Give back every record precisely.

## Stored data
**********

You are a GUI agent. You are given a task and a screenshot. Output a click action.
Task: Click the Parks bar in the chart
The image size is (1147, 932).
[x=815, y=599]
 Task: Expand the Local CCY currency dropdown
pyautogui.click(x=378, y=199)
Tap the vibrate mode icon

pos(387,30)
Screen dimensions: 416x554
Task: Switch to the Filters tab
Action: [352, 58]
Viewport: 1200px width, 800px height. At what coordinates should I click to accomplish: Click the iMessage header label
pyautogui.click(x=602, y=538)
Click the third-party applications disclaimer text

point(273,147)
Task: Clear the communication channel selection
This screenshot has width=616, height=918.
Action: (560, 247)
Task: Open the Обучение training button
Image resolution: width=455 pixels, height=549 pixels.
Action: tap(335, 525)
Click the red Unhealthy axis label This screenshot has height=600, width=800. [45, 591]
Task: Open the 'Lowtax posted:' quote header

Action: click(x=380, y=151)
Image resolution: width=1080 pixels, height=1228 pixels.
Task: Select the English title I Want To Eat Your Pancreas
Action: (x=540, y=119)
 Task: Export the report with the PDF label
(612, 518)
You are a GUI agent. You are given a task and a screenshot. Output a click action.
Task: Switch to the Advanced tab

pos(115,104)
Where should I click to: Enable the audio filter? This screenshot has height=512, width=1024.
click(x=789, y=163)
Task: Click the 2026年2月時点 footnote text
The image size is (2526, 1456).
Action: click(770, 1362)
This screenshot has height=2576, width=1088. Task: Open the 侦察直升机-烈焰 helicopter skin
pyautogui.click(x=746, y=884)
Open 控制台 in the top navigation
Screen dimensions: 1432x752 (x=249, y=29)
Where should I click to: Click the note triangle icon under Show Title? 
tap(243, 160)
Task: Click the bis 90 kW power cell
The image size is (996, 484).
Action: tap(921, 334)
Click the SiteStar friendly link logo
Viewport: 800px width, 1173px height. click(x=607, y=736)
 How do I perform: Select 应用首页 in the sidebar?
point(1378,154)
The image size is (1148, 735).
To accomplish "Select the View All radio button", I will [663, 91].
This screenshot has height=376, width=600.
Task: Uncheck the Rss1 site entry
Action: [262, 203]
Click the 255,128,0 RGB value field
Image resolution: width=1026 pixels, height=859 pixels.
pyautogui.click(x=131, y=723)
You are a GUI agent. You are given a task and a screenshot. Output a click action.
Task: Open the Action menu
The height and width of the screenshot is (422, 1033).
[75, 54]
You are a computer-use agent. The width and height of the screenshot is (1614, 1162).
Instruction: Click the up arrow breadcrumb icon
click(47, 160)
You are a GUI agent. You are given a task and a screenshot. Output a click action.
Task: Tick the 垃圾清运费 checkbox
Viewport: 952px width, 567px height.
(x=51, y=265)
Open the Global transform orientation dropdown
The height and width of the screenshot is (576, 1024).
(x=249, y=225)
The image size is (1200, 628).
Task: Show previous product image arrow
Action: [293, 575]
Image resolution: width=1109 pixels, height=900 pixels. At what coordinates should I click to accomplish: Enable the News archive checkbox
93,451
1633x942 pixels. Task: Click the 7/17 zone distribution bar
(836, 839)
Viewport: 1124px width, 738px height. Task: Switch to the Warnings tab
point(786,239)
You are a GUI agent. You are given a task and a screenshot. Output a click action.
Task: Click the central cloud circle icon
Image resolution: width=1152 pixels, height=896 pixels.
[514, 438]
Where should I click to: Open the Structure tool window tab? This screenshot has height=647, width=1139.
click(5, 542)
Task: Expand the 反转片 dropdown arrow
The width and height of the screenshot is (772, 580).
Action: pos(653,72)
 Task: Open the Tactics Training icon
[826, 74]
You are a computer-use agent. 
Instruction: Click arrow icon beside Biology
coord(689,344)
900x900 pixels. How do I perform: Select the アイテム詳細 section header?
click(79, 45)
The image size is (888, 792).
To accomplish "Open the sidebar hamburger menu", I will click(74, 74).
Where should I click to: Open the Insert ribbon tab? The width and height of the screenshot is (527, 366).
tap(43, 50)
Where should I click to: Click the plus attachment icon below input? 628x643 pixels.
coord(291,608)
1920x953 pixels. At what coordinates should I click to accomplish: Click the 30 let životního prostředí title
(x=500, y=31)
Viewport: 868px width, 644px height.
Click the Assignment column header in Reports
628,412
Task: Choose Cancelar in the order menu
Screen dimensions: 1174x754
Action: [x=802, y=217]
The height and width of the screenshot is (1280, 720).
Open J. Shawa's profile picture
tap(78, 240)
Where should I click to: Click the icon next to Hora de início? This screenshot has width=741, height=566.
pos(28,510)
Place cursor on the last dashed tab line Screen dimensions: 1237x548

**********

## Reply
You are a GUI agent. You are given a task and a screenshot. Output a click action.
Task: Click the Parks bar in the chart
The image size is (1147, 932).
[x=815, y=599]
 Task: Expand the Local CCY currency dropdown
pyautogui.click(x=378, y=199)
Tap the vibrate mode icon

pos(387,30)
Screen dimensions: 416x554
Task: Switch to the Filters tab
Action: [352, 58]
Viewport: 1200px width, 800px height. At what coordinates should I click to accomplish: Click the iMessage header label
pyautogui.click(x=602, y=538)
Click the third-party applications disclaimer text

point(273,147)
Task: Clear the communication channel selection
This screenshot has width=616, height=918.
Action: (560, 247)
Task: Open the Обучение training button
Image resolution: width=455 pixels, height=549 pixels.
Action: tap(335, 525)
Click the red Unhealthy axis label This screenshot has height=600, width=800. [45, 591]
Task: Open the 'Lowtax posted:' quote header

Action: click(x=380, y=151)
Image resolution: width=1080 pixels, height=1228 pixels.
Task: Select the English title I Want To Eat Your Pancreas
Action: (x=540, y=119)
 Task: Export the report with the PDF label
(612, 518)
You are a GUI agent. You are given a task and a screenshot. Output a click action.
Task: Switch to the Advanced tab

pos(115,104)
Where should I click to: Enable the audio filter? This screenshot has height=512, width=1024.
click(x=789, y=163)
Task: Click the 2026年2月時点 footnote text
The image size is (2526, 1456).
Action: click(770, 1362)
This screenshot has height=2576, width=1088. Task: Open the 侦察直升机-烈焰 helicopter skin
pyautogui.click(x=746, y=884)
Open 控制台 in the top navigation
Screen dimensions: 1432x752 (x=249, y=29)
Where should I click to: Click the note triangle icon under Show Title? 
tap(243, 160)
Task: Click the bis 90 kW power cell
The image size is (996, 484).
Action: tap(921, 334)
Click the SiteStar friendly link logo
Viewport: 800px width, 1173px height. click(x=607, y=736)
 How do I perform: Select 应用首页 in the sidebar?
point(1378,154)
The image size is (1148, 735).
To accomplish "Select the View All radio button", I will [663, 91].
This screenshot has height=376, width=600.
Task: Uncheck the Rss1 site entry
Action: [262, 203]
Click the 255,128,0 RGB value field
Image resolution: width=1026 pixels, height=859 pixels.
pyautogui.click(x=131, y=723)
You are a GUI agent. You are given a task and a screenshot. Output a click action.
Task: Open the Action menu
The height and width of the screenshot is (422, 1033).
[75, 54]
You are a computer-use agent. The width and height of the screenshot is (1614, 1162).
Instruction: Click the up arrow breadcrumb icon
click(47, 160)
You are a GUI agent. You are given a task and a screenshot. Output a click action.
Task: Tick the 垃圾清运费 checkbox
Viewport: 952px width, 567px height.
(x=51, y=265)
Open the Global transform orientation dropdown
The height and width of the screenshot is (576, 1024).
(x=249, y=225)
The image size is (1200, 628).
Task: Show previous product image arrow
Action: [293, 575]
Image resolution: width=1109 pixels, height=900 pixels. At what coordinates should I click to accomplish: Enable the News archive checkbox
93,451
1633x942 pixels. Task: Click the 7/17 zone distribution bar
(836, 839)
Viewport: 1124px width, 738px height. Task: Switch to the Warnings tab
point(786,239)
You are a GUI agent. You are given a task and a screenshot. Output a click action.
Task: Click the central cloud circle icon
Image resolution: width=1152 pixels, height=896 pixels.
[514, 438]
Where should I click to: Open the Structure tool window tab? This screenshot has height=647, width=1139.
click(5, 542)
Task: Expand the 反转片 dropdown arrow
The width and height of the screenshot is (772, 580).
Action: pos(653,72)
 Task: Open the Tactics Training icon
[826, 74]
You are a computer-use agent. 
Instruction: Click arrow icon beside Biology
coord(689,344)
900x900 pixels. How do I perform: Select the アイテム詳細 section header?
click(79, 45)
The image size is (888, 792).
To accomplish "Open the sidebar hamburger menu", I will click(74, 74).
Where should I click to: Open the Insert ribbon tab? The width and height of the screenshot is (527, 366).
tap(43, 50)
Where should I click to: Click the plus attachment icon below input? 628x643 pixels.
coord(291,608)
1920x953 pixels. At what coordinates should I click to accomplish: Click the 30 let životního prostředí title
(x=500, y=31)
Viewport: 868px width, 644px height.
Click the Assignment column header in Reports
628,412
Task: Choose Cancelar in the order menu
Screen dimensions: 1174x754
Action: [x=802, y=217]
The height and width of the screenshot is (1280, 720).
Open J. Shawa's profile picture
tap(78, 240)
Where should I click to: Click the icon next to Hora de início? This screenshot has width=741, height=566.
pos(28,510)
Place cursor on the last dashed tab line Screen dimensions: 1237x548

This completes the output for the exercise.